Further expanding its focus on 360-degree videos, Facebook today announced at its F8 developer conference that it has developed completely new techniques to improve the viewing experience. This not only involves machine learning but also physics to predict a scene which the human viewer is expected to be observing in the video at any given instant.
Back in early 2016, Facebook debuted Dynamic Streaming to display the highest number of pixels in the person’s field of view and to improve the performance of the stream. But, how can an artificially intelligent program predict where the action will be taking place in the 360-video? And how will it push a higher number of pixels into that particular region to give it rendering priority — improving the performance even on spotty network connections?

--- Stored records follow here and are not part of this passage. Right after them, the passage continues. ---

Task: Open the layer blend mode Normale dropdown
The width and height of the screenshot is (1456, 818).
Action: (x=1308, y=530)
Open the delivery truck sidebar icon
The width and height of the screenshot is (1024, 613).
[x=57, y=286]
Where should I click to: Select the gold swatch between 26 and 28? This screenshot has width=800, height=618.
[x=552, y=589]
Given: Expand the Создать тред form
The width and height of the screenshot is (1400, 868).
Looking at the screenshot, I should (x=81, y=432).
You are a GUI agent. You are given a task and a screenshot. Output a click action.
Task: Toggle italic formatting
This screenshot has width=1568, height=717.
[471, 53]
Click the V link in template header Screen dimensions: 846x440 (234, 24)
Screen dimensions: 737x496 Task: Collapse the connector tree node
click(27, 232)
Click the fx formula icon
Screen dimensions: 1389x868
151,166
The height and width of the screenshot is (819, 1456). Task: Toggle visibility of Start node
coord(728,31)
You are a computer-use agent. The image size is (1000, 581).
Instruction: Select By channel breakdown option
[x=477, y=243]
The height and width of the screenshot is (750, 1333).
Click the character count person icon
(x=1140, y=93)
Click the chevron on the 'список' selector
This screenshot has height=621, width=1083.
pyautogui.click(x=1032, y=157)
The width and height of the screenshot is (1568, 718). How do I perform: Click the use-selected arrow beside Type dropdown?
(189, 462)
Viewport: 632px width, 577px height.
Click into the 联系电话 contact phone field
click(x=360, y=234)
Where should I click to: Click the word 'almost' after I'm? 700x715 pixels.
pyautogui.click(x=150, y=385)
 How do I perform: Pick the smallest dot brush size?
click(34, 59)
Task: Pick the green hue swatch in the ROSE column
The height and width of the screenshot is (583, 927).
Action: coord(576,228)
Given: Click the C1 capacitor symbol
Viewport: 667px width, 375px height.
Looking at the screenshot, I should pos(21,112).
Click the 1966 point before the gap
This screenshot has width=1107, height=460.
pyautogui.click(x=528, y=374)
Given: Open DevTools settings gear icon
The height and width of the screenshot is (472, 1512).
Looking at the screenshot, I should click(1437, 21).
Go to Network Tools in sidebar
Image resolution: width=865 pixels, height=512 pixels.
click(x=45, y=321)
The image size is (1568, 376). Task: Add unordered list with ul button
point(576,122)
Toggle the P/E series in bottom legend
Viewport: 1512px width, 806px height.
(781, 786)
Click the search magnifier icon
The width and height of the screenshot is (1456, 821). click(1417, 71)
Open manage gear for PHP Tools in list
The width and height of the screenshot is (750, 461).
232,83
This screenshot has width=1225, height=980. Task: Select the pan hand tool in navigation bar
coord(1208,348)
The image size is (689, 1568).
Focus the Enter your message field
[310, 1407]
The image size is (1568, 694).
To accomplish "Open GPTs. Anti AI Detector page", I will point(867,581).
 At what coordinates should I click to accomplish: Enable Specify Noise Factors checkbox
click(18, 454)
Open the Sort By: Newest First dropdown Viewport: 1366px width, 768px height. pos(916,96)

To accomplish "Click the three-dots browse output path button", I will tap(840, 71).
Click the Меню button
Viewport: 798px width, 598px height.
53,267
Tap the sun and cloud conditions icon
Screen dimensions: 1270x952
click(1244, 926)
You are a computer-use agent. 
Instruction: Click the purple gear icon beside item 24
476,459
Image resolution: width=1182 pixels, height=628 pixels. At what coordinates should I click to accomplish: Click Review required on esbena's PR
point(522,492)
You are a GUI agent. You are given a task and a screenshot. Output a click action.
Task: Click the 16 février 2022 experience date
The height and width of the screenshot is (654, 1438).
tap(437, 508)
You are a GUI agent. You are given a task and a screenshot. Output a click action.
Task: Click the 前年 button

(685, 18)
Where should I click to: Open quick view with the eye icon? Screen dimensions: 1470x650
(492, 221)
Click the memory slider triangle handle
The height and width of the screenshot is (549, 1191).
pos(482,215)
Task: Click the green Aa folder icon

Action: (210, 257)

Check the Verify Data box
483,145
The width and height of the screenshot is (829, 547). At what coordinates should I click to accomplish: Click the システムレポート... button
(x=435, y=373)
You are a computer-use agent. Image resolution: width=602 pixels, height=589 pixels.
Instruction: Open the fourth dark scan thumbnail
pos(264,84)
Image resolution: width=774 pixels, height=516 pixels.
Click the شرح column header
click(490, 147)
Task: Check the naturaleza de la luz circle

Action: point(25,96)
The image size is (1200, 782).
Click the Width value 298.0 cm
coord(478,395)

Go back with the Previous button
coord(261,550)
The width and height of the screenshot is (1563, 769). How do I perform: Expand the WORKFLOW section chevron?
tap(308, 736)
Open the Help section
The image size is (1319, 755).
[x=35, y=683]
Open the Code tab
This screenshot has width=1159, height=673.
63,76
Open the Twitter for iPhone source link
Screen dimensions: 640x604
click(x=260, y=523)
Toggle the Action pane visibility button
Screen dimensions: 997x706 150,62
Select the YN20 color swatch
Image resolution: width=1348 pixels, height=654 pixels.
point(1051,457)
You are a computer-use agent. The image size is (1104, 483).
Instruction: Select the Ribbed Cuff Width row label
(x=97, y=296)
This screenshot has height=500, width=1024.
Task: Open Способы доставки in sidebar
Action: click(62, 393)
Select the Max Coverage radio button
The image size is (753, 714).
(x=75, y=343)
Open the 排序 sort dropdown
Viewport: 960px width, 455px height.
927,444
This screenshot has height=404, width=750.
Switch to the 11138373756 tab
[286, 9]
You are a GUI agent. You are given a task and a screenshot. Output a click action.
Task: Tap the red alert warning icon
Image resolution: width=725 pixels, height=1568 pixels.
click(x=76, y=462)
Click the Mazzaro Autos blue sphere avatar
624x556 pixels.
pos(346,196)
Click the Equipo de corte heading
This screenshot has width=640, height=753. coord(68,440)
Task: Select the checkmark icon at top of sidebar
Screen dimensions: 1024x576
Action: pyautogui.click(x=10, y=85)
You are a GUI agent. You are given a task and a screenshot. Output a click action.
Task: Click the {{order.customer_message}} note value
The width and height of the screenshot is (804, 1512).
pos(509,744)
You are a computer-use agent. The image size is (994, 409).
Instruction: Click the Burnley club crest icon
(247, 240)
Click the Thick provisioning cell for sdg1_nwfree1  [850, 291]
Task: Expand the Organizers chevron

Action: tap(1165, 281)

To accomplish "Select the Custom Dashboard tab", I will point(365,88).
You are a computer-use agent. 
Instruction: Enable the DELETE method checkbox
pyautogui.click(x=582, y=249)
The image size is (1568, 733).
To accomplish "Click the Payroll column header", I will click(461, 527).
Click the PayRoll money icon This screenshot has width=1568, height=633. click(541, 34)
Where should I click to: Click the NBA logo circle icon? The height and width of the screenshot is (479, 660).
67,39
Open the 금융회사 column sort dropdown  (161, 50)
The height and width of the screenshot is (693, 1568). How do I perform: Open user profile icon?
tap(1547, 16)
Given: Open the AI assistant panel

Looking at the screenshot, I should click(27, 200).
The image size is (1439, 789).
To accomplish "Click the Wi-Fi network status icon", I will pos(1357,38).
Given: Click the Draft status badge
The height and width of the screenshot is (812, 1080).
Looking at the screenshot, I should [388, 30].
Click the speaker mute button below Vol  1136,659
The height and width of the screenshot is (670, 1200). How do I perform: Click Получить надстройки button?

Facebook has today shed light on multiple techniques, such as gravitational view-prediction, new AI models and encoding technique, which will enable it to impart intuitiveness to the AI-powered system. These will make the system capable enough to predict and then concentrate pixels in a stream in some location — further improving the probability of guessing the location in the future. This means you will soon not be greeted with hazy scenes, which cause you dizziness and frustration, but with a higher-resolution video (without compromising on the quality of the content).
The company has been using its resources to monitor humans and collect data to understand where they are more likely to actually look when viewing a 360-degree video. Now, this treasure trove of data was employed by the massive VR team at Facebook to build out a heatmap tool which signifies the popularity of each spot in every frame of a 360 video. It uses techniques like computer vision, data filtering and aggregation, and temporal and 3D spatial interpolation to help indicate the areas of most interest.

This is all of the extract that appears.